Sin entrar ahora en complejas consideraciones técnicas sobre la elasticidad de la curva de demanda de trabajo --discusión importante a la hora de calibrar si es más probable que un tipo de efectos predomine sobre el otro, o lo contrario--, lo que sí podemos observar es que, desde el punto de vista del convencional instrumental gráfico marshalliano, Keynes estaba argumentando que muy bien podría darse un desplazamiento a la izquierda de la curva, en cuyo caso el punto de equilibrio neoclásico (E en la figura 2) ya no sería tal, puesto que el equilibrio se habría desplazado hacia la izquierda y por debajo del anterior (de E hasta E'), es decir, compatible con niveles de salario real y de ocupación más bajos (w** < w* y f < q*). Esto podría ser, en ciertos casos, "lo peor" que, según Keynes cabría esperar que ocurriera, ya que, por esa vía, podría acabarse entrando en una espiral deflacionaria, en la que, junto a precios y salarios continuamente a la baja, tendríamos niveles de empleo cada vez menores y un reforzamiento creciente de las tendencias depresivas y autoliquidadoras del sistema, que era precisamente aquello que su teoría quería combatir en último extremo.

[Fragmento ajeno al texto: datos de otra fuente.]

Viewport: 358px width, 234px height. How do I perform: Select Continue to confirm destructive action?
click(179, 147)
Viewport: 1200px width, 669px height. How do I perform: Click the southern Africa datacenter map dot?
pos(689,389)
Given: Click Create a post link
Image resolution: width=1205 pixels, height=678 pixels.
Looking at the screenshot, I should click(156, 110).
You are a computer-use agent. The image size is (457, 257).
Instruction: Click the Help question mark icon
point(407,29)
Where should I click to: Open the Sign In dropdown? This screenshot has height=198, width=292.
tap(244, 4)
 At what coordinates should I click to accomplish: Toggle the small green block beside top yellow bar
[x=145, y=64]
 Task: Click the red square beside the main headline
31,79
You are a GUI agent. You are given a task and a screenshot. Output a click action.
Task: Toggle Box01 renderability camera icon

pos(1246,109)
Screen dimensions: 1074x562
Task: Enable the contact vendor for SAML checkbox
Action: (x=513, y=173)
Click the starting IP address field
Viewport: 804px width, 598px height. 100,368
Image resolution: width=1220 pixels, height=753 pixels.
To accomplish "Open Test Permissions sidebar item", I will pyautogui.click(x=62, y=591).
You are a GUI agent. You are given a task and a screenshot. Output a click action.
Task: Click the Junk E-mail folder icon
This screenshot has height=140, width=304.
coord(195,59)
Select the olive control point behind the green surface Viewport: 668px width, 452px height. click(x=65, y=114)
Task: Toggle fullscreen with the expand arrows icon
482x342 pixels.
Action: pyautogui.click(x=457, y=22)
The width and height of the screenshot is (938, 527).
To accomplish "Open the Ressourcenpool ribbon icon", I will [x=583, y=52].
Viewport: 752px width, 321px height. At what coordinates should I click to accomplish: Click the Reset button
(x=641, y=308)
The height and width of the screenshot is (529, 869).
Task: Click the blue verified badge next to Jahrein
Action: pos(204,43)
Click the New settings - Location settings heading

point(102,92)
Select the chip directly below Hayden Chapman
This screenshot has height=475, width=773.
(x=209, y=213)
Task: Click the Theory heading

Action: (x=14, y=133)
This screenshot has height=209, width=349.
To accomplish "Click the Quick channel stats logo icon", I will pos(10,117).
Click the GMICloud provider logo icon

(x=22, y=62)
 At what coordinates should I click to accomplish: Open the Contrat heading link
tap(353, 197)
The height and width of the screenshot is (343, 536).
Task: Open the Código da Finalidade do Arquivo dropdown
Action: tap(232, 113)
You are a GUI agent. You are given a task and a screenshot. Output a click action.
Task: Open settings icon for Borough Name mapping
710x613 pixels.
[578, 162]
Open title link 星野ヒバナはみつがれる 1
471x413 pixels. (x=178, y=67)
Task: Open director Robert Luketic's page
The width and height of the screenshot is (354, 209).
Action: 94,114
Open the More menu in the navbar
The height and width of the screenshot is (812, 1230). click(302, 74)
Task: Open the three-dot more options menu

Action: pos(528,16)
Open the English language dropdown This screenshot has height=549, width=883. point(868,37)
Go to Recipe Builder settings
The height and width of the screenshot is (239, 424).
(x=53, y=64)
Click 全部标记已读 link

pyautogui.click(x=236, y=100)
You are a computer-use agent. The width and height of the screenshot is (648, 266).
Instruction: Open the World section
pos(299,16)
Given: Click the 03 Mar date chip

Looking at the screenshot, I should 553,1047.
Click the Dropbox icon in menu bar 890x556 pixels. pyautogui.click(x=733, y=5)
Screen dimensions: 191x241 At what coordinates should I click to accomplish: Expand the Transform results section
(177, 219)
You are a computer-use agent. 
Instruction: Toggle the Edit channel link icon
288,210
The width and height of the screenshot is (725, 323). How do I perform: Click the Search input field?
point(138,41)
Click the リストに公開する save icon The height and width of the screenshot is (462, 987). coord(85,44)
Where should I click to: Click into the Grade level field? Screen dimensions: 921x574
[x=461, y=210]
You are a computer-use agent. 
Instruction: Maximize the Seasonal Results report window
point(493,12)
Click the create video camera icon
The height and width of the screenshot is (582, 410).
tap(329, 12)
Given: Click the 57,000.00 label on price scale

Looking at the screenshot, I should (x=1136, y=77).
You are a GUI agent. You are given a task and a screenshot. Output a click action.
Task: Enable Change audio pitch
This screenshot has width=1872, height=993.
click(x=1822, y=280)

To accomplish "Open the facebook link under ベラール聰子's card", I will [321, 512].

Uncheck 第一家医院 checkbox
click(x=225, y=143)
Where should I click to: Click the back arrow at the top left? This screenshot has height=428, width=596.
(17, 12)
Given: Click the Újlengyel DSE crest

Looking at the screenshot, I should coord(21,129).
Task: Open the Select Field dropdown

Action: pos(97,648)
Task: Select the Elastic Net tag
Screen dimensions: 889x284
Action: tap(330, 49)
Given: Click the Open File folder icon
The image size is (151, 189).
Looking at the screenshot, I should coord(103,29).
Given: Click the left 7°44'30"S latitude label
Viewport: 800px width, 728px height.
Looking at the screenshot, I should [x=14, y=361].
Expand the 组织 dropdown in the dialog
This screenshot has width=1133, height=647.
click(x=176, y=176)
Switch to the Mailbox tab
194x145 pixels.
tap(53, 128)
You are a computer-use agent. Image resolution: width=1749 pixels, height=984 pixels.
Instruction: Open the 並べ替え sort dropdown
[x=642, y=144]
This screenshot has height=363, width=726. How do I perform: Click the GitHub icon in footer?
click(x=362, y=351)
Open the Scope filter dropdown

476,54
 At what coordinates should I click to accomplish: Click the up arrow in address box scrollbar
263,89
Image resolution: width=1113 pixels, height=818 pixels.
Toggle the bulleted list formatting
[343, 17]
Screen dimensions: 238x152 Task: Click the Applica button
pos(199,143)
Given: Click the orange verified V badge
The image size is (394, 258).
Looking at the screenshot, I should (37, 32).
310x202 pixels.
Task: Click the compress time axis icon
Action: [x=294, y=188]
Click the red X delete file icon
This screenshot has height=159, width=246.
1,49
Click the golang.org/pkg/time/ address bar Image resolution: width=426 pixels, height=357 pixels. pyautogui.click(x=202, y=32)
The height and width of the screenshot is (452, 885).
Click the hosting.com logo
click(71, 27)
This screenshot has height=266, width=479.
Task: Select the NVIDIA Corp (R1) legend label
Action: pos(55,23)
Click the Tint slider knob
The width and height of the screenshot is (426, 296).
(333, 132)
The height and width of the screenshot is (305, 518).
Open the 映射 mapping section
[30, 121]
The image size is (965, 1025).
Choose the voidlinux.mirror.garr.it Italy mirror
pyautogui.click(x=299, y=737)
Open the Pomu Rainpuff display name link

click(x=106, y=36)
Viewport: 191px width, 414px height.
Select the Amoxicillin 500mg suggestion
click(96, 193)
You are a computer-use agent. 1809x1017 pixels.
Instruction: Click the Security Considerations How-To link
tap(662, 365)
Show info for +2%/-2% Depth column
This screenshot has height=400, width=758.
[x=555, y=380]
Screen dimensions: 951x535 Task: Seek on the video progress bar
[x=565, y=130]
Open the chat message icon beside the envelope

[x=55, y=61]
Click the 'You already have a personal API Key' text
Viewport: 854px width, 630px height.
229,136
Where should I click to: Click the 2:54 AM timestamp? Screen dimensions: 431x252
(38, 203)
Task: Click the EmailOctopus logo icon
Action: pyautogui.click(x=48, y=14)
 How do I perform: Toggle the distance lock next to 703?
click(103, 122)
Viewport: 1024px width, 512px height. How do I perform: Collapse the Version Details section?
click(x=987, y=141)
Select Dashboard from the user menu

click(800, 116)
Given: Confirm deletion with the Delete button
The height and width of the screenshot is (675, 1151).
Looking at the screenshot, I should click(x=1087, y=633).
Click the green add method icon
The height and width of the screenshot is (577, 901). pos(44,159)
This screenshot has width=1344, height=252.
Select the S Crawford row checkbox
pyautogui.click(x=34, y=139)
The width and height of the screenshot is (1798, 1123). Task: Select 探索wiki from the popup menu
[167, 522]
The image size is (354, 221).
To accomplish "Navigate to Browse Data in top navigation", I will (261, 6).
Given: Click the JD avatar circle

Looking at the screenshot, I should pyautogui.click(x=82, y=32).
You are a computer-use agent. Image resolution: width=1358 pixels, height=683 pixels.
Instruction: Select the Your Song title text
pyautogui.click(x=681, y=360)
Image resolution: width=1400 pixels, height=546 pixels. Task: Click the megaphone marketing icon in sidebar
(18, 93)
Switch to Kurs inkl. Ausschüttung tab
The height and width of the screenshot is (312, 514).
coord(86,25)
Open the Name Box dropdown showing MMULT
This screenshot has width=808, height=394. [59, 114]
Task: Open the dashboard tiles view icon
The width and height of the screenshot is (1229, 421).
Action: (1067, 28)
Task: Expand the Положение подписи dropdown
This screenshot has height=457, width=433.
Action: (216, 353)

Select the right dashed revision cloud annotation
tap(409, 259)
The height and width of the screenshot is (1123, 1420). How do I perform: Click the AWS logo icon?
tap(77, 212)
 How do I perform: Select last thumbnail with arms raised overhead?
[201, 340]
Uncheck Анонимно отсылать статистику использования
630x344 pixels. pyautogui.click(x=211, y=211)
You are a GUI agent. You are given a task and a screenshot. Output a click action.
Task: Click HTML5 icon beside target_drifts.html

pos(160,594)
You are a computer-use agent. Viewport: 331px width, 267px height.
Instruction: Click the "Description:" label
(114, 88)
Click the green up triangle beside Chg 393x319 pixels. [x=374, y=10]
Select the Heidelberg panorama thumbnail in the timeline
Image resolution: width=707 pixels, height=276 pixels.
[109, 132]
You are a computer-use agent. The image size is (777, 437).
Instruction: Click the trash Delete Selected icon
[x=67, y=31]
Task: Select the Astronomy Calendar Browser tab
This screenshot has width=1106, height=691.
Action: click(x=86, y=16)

El nuevo diagnóstico de Keynes lo condujo a un tipo de recetas muy distinto del neoclásico. Puesto que el problema era de demanda agregada, y más concretamente de la inversión privada, de lo que se trataría sería de reactivar la deprimida demanda para poner fin a las causas de la depresión. Para ello, se trataría de reproducir (a largo plazo) las condiciones de confianza empresarial que llevan a los capitalistaa a generar espontáneamente el nivel de inversión suficiente para poner en marcha el termostato de la recuperación, que vendría seguida por una tendencia alcista en los ritmos de producción y de oferta, y, por consiguiente, del empleo. Pero Keynes estaba mucho más interesado en el corto que en el largo plazo, por lo que se concentró en este tipo de medidas, es decir, en el conjunto de políticas que, según él, deberían ponerse en practica por la sociedad, y más particularmente por el Estado, con el objetivo de reducir las tasas de desempleo a los niveles más bajos posibles en el más corto espacio de tiempo posible. Desde este punto de vista, Keynes creía que, en tiempos de depresión, no había tiempo para esperar que las fuerzas de mercado se pusieran a corregir por sí solas los desequilibrios (ya que el ritmo esperable por esta vía sería muy inferior al necesario), y defendió la necesidad de que el Estado se encargara él mismo de dirigir a la economía en la dirección adecuada. A falta de una demanda espontánea de mercado suficiente, proponía que fuera el Estado el que completara su insuficiencia con una demanda pública adicional destinada a favorecer las ventas y la producción de las empresas (es decir, el empleo). De todos es sabido que las recetas de Keynes fueron la vez monetarias y fiscales. De hecho proponía simplemente que el Estado gastase más sin necesidad de recaudar más impuestos, sino mediante déficits públicos sucesivos financiados con emisiones monetarias (pues era preferible un impulso inflacionario al crecimiento que el estancamiento con deflación de precios y salarios).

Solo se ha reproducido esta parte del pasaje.